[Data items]
====

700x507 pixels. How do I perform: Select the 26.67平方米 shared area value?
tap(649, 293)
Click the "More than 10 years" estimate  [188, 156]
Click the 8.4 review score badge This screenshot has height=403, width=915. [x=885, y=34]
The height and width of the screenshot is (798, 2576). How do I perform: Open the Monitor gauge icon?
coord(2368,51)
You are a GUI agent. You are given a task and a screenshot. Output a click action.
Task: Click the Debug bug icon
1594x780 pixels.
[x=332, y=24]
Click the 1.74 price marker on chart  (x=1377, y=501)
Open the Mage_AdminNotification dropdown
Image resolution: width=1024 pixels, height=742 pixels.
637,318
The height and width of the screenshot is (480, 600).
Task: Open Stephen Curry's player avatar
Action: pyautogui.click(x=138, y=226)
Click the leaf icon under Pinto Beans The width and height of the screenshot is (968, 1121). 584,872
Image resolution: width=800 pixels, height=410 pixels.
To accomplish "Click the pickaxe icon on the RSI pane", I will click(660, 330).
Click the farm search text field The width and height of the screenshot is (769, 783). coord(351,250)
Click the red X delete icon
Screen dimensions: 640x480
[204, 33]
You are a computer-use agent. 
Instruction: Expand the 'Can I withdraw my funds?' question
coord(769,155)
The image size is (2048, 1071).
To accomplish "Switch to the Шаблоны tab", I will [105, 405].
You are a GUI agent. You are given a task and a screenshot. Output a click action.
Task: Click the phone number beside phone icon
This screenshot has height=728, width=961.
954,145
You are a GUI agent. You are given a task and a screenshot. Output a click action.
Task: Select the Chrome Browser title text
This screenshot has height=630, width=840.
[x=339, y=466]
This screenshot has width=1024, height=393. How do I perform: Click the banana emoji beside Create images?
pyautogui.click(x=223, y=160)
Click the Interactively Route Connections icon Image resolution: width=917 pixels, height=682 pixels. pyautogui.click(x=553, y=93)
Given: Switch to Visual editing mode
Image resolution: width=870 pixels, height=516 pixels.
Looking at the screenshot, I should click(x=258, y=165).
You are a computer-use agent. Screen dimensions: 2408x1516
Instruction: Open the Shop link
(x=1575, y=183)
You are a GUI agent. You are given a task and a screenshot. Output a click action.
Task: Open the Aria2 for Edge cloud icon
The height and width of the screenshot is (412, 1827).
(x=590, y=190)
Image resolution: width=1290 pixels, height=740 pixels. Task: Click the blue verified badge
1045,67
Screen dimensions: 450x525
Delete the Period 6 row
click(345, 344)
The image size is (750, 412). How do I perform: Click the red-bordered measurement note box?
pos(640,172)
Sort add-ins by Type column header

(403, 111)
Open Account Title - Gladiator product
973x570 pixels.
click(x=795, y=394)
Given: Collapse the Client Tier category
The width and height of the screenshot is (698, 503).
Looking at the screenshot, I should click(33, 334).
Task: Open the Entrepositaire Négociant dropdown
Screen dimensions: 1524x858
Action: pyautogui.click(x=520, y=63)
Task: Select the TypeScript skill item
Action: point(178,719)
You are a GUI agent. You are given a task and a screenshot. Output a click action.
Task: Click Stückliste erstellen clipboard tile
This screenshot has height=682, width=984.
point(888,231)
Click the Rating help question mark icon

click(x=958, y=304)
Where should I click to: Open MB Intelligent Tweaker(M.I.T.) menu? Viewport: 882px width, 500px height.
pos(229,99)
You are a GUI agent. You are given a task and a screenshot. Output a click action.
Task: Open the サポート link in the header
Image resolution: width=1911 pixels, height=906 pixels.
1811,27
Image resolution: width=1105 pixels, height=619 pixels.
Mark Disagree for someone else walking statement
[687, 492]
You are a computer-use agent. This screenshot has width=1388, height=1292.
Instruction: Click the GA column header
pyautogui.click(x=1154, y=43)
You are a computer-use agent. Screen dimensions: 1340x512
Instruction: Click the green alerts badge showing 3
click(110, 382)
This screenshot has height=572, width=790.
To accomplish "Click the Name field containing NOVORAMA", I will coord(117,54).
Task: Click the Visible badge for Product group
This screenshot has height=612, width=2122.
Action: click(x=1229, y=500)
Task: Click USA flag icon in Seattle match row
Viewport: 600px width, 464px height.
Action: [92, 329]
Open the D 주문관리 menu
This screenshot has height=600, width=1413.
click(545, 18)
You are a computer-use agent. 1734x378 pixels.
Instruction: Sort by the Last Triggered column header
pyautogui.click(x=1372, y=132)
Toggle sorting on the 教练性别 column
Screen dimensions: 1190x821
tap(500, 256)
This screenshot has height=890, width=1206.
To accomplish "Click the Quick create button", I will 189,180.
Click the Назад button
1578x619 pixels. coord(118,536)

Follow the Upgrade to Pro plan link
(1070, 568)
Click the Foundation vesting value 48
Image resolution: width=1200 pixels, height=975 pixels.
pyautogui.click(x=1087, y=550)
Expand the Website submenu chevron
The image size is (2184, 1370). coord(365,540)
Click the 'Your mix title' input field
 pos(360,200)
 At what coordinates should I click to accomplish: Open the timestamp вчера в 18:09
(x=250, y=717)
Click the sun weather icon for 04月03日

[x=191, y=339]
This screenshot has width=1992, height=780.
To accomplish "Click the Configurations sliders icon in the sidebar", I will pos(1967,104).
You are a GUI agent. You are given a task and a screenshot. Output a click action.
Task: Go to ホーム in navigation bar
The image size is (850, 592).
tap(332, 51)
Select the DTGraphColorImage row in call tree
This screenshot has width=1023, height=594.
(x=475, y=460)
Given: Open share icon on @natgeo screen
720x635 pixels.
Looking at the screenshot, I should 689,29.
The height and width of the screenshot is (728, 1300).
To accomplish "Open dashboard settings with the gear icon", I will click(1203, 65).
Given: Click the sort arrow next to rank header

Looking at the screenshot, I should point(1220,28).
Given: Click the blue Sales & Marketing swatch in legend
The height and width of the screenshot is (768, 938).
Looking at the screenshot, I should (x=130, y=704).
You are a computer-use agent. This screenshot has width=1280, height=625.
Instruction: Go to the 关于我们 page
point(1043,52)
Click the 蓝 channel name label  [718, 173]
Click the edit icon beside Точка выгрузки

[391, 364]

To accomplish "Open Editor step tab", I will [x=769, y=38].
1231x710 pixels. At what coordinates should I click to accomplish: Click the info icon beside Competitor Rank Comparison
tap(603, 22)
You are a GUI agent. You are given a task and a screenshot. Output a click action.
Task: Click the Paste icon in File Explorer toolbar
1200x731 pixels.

====

TASK DIRECTIONS: Return only the lines of the records in which the string "Switch" appears.

SOLUTION TO THIS TASK:
To accomplish "Switch to the Шаблоны tab", I will [105, 405].
Given: Switch to Visual editing mode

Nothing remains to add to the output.